Ognuno interpreta i valori democratici, umanistici e cristiani a suo modo, secondo la sua storia, la sua morale e gli orizzonti cui lo guida il suo percorso esistenziale interiore. Fatta salva la libertà individuale, vorrei tuttavia osservare che tradirli come collettività significherebbe dimenticare l’essenza stessa del logos europeo e comprometterne il futuro.

Chiudo con una nota personale. Io sono napoletano. Vengo quindi da un luogo del mondo che ha visto nell’Ottocento milioni di persone lasciare la propria terra per «le Americhe», come si diceva allora. E più tardi, tra gli anni ’50 e gli anni ’70, partire per il nord del Paese in cerca di lavoro. Il flusso interno peraltro non è ancora terminato visto che sono oltre un milione i movimenti in uscita dal Sud verso il Nord Italia tra il 2012 e il 2021.

Un presidente americano dichiarò: «Gli italiani non sono come noi. La differenza sta nell’odore diverso, nell’aspetto diverso, nel modo di agire diverso. Il guaio è che non si riesce a trovarne uno che sia onesto». Era Richard Nixon, nell’anno di grazia 1973. Solo cinquant’anni fa.

Più di recente, ho sentito mio malgrado dire, in una città settentrionale dove mi trovavo per lavoro, che dei «terroni» è bene non fidarsi. Si parlava di me, nell’anno di grazia 2023.

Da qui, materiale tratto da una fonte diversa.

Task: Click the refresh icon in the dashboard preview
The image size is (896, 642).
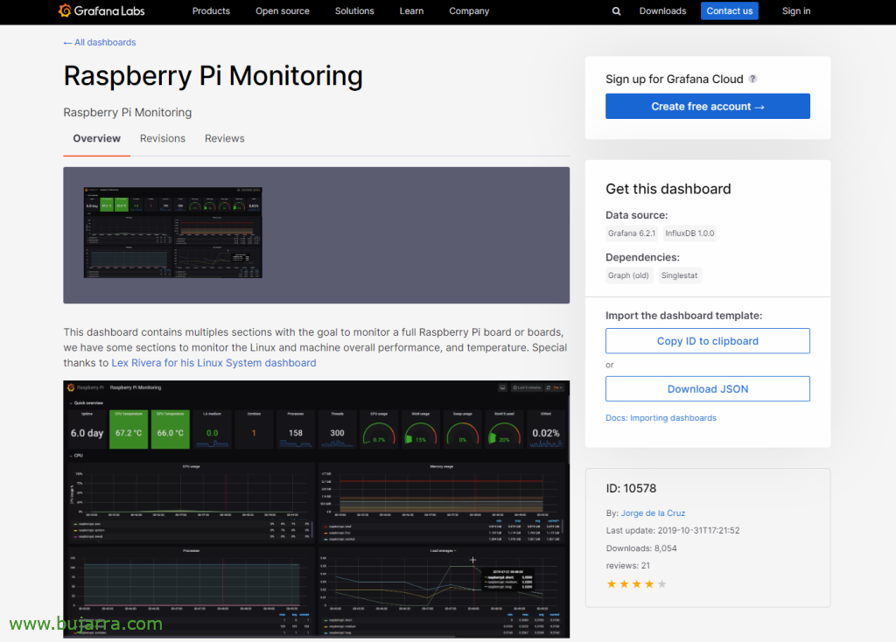Action: pos(549,387)
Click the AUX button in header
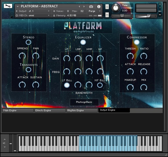 (x=160, y=11)
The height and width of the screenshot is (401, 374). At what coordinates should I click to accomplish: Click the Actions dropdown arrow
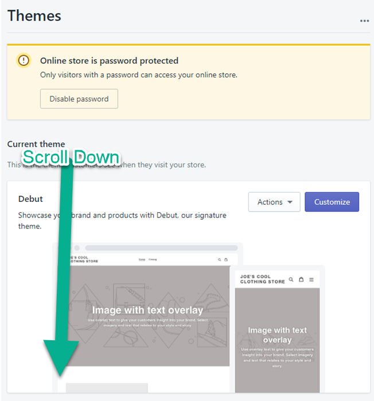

Qualcuno che ha avuto la mia fortuna – quella di nascere in una famiglia borghese di Posillipo, conseguire una laurea e girare il mondo – sorride e fa spallucce. Ma non posso, di fronte a queste frasi, non immaginare la reazione di un ragazzo o una ragazza di Napoli che lavorava o lavora come cameriere, operaio o taxista a New York o a Torino, a Washington o a Verona. Non posso non immedesimarmi nella loro umiliazione, solitudine e rabbia di fronte a un pregiudizio così insensato e duro da sradicare.

Una vecchia canzone napoletana del 1919 inizia dicendo: «Partono e’ bastimente / pe’ terre assaje luntane. / Cantano a buordo: so’ napulitane…».

Tre versi solo per ricordarci che migranti, a un certo punto della nostra storia, siamo stati tutti. E che, nel posare lo sguardo su quelli che arrivano da noi oggi, non dovremmo dimenticarcene mai.